Marine and Freshwater Research Marine and Freshwater Research Society
Advances in the aquatic sciences

Virtual Issues

Research into Chinese Wetlands

An increase in the quantity and quality of research from marine and freshwater scientists in Asia has led to a corresponding rise in the number of articles being published in peer reviewed international journals. This research and publication effort is associated with increased cooperation and exchange between institutions and individuals, alongside the hosting of international conferences.

The 10th INTECOL International Wetlands Conference, held in Changshu, China, in September 2016, offered a platform to review and explore advances in research on wetland biodiversity, functions and ecosystem services and management. Hosted by the INTECOL Wetland Working Group, this international forum was an opportune time for Asian marine and freshwater researchers to present their research.

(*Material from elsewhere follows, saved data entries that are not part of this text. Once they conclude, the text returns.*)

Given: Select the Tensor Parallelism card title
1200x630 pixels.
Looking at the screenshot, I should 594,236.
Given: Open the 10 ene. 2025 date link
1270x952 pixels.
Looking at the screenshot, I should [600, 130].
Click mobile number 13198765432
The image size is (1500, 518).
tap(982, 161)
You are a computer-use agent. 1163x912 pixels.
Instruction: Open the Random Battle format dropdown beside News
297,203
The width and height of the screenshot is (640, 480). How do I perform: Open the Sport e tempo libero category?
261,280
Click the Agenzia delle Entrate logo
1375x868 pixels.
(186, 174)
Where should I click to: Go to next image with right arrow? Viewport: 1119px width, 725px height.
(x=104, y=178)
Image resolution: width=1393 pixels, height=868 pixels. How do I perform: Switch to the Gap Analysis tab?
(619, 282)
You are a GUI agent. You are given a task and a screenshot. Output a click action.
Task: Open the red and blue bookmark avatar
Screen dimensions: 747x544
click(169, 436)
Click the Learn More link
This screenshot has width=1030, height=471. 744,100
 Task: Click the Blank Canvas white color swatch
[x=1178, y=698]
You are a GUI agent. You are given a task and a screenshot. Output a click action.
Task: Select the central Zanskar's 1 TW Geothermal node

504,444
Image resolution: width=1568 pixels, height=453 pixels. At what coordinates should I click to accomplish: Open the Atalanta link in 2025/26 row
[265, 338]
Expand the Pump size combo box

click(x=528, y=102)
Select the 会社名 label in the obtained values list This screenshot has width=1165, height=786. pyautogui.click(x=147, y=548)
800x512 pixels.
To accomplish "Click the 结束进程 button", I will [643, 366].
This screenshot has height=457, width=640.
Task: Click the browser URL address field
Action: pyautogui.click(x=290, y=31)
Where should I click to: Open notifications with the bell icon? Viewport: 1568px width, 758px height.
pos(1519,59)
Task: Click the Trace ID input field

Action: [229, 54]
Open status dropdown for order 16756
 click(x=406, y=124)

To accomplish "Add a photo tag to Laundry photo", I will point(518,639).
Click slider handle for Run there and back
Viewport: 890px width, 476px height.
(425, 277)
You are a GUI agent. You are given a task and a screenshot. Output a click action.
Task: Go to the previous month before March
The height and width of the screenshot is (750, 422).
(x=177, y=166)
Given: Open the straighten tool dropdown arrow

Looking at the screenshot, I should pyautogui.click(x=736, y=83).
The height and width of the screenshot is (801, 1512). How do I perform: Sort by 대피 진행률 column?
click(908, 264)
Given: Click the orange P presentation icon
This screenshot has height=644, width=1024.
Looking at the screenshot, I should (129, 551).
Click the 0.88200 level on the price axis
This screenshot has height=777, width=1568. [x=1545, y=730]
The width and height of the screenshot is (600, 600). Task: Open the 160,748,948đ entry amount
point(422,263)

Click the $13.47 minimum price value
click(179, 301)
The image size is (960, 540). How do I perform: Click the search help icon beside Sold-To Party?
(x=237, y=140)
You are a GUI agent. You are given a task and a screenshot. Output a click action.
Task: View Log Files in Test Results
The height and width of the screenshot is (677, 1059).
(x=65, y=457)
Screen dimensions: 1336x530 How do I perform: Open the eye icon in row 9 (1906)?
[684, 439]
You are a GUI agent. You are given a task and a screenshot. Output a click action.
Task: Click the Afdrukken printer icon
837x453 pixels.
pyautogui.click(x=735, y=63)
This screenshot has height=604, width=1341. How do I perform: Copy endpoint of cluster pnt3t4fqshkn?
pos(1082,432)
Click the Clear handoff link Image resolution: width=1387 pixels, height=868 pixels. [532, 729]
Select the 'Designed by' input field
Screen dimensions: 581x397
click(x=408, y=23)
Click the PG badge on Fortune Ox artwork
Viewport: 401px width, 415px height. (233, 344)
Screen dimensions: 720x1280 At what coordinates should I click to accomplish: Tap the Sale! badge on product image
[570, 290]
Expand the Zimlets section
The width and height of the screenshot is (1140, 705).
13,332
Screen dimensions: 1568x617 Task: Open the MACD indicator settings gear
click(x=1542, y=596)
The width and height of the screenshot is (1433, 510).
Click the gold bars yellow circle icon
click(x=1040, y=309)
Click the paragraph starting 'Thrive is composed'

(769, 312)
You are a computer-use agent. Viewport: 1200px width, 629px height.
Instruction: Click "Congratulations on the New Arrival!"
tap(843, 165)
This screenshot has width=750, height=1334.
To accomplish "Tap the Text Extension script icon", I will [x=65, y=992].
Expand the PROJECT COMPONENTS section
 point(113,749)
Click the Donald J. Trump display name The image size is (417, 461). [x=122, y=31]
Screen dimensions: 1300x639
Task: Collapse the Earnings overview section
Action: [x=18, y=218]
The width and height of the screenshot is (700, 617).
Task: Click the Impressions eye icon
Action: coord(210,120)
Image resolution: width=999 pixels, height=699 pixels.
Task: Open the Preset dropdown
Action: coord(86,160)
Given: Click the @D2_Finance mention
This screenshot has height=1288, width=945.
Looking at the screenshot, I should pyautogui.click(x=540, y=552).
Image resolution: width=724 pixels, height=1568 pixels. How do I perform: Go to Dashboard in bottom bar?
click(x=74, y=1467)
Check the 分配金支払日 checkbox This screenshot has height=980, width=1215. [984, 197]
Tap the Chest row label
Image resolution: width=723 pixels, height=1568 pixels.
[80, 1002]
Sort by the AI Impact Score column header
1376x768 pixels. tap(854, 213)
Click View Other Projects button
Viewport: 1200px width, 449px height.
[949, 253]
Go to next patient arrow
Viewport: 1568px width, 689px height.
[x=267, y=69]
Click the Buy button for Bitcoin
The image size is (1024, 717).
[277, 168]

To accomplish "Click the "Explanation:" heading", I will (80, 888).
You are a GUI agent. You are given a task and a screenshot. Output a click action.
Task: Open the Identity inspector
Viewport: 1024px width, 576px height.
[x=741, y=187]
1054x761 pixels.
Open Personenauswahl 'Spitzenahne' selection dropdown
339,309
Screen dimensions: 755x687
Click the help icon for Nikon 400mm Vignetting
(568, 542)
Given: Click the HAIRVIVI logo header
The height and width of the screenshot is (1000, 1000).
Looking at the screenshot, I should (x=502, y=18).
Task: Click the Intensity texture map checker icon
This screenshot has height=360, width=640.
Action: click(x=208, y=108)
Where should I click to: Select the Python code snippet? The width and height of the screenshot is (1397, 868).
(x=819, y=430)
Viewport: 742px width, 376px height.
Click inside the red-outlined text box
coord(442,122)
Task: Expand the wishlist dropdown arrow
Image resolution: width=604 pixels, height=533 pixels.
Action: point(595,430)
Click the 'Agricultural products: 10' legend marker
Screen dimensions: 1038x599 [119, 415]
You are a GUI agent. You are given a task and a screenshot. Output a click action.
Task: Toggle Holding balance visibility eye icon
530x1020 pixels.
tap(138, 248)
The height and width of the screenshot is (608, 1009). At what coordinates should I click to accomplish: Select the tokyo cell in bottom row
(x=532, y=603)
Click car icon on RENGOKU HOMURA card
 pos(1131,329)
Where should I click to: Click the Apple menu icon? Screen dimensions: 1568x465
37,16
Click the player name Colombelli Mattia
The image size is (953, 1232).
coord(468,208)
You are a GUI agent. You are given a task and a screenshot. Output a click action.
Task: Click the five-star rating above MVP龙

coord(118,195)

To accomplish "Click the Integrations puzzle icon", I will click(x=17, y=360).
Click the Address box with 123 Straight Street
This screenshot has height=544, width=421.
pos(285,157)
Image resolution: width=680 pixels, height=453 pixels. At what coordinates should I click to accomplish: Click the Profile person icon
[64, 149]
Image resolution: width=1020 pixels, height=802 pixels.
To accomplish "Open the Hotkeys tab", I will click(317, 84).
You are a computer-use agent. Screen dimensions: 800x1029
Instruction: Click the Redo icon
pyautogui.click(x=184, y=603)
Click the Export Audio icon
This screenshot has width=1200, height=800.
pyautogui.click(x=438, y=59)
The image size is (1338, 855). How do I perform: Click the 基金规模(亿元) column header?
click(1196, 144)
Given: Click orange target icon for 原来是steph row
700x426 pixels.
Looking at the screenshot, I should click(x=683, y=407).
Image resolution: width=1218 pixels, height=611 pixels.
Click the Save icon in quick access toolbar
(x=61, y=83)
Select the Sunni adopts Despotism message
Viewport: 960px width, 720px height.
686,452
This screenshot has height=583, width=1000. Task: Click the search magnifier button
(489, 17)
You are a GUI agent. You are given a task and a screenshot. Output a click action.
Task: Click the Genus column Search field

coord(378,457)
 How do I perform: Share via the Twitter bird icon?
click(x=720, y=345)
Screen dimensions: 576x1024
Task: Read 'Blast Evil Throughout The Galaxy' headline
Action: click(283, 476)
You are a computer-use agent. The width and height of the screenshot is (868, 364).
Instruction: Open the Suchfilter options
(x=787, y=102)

CSIRO Publishing is delighted to share with conference delegates and readers alike a virtual issue of our journal Marine and Freshwater Research to commemorate and further promote such collaboration. This virtual issue contains a selection of nine articles previously published by the journal that showcase the range of research being undertaken within China.

CM Finlayson
Editor, Marine and Freshwater Research, CSIRO Publishing
Director Institute for Land, Water & Society, Charles Sturt University, Albury, Australia
Visiting Research Professor, Institute for Wetland Research, Chinese Academy of Forestry, Beijing, China.

Shark and Ray Life History

Sharks and rays comprise an increasingly threatened group of aquatic predators. As the world’s shark and ray populations decline, improved conservation and management of these species is critical. Recognising that life history parameters form the basis for much of this research, we have compiled a ‘Shark and Ray Life History’ virtual issue of Marine and Freshwater Research.

The articles included in this virtual issue represent a broad spectrum of life history studies in terms of both species diversity (for both sharks and rays) and habitat diversity (from estuaries to the deep sea). Several of these studies represent the first records of life history parameters for a species, directly addressing the data that are lacking for many shark and ray species. Many of the studies are on commercially exploited species and provide information that will directly contribute to their improved management. Other studies are on less commonly caught species and contribute to the broader understanding of shark and ray ecology and the development of ecosystem-based management.